Wylądować na obiekcie wielkości 4km, poruszającym się z prędkością 140 tys. km/h w odległości 700 - 800 mln kilometrów od Słońca, to WIELKA WIELKA sztuka.
Myślę, że dzisiaj niewiele osób, nawet wśród tych, którzy siedzą w kilku centrach kontroli lotów Europejskiej Agencji Kosmicznej zdaje sobie sprawę z konsekwencji tego co przed chwilą się stało. W środę o godzinie 16:30 polskiego czasu, na oddalonej od Słońca o 750 mln kilometrów komecie osiadł lądownik Philae. Wszystko odbyło się zgodnie z planem, na razie nie zarejestrowano żadnych usterek lądownika. Wydaje się także, że poprawnie działa orbitująca kometę sonda Rosetta. To do niej będą trafiały informacje z lądownika, to Rosetta będzie je wzmacniała i przekazywała do którejś z kilku stacji nasłuchowych na Ziemi. W kluczowym dla powodzenia misji czasie, komunikacja na Ziemi była odbierana przez stacje nasłuchową w Australii.
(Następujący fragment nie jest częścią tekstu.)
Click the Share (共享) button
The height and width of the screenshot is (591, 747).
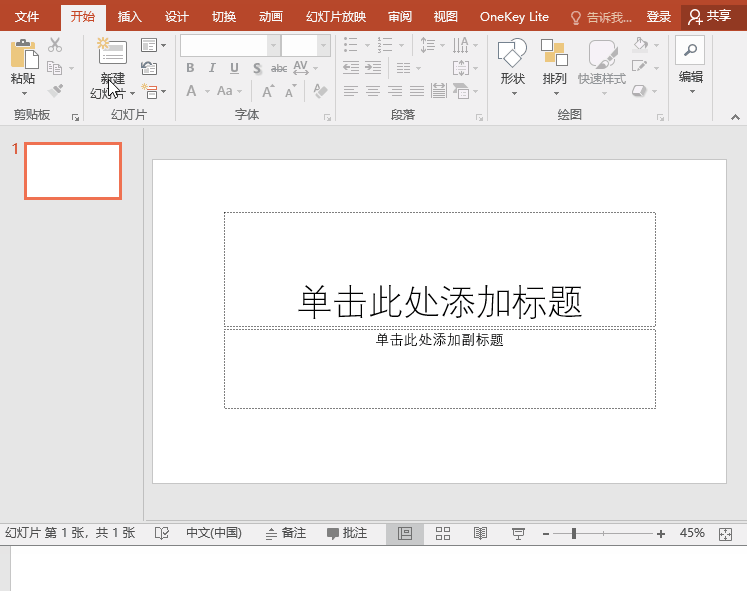pyautogui.click(x=710, y=17)
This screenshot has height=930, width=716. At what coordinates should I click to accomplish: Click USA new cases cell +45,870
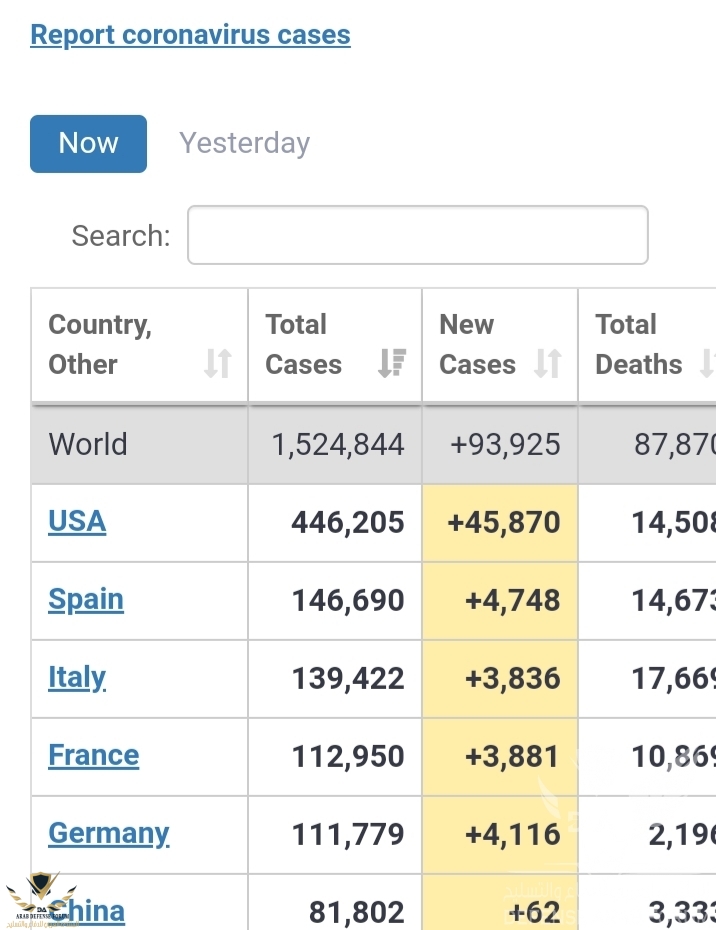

Czego można szukać na komecie? Informacji o początkach Układu Słonecznego. Badanie komet to kosmiczna archeologia, bo one same zbudowane są z pierwotnej materii, najstarszej materii z której zbudowany jest Układ Słoneczny. Druga kwestia to woda. Tą, albo w części albo w całości, przyniosły na Ziemię właśnie komety. Na Ziemię, ale także na inne planety i księżyce Układu Słonecznego. Na niektórych z nich wody już dzisiaj nie ma. Ale w przeszłości woda na pewno była. No i kwestia życia. Philae będzie poszukiwał śladów związków chemicznych z których mogły powstać na Ziemi białka. Te z kolei są rusztowaniem KAŻDEJ żywej komórki na tej planecie. Tylko na tej planecie? Jeżeli komety rzeczywiście przyniosły elementy z których powstało życie, oznacza to, że zostały one "zasiane" nie tylko na Ziemi. Gdzie przetrwały?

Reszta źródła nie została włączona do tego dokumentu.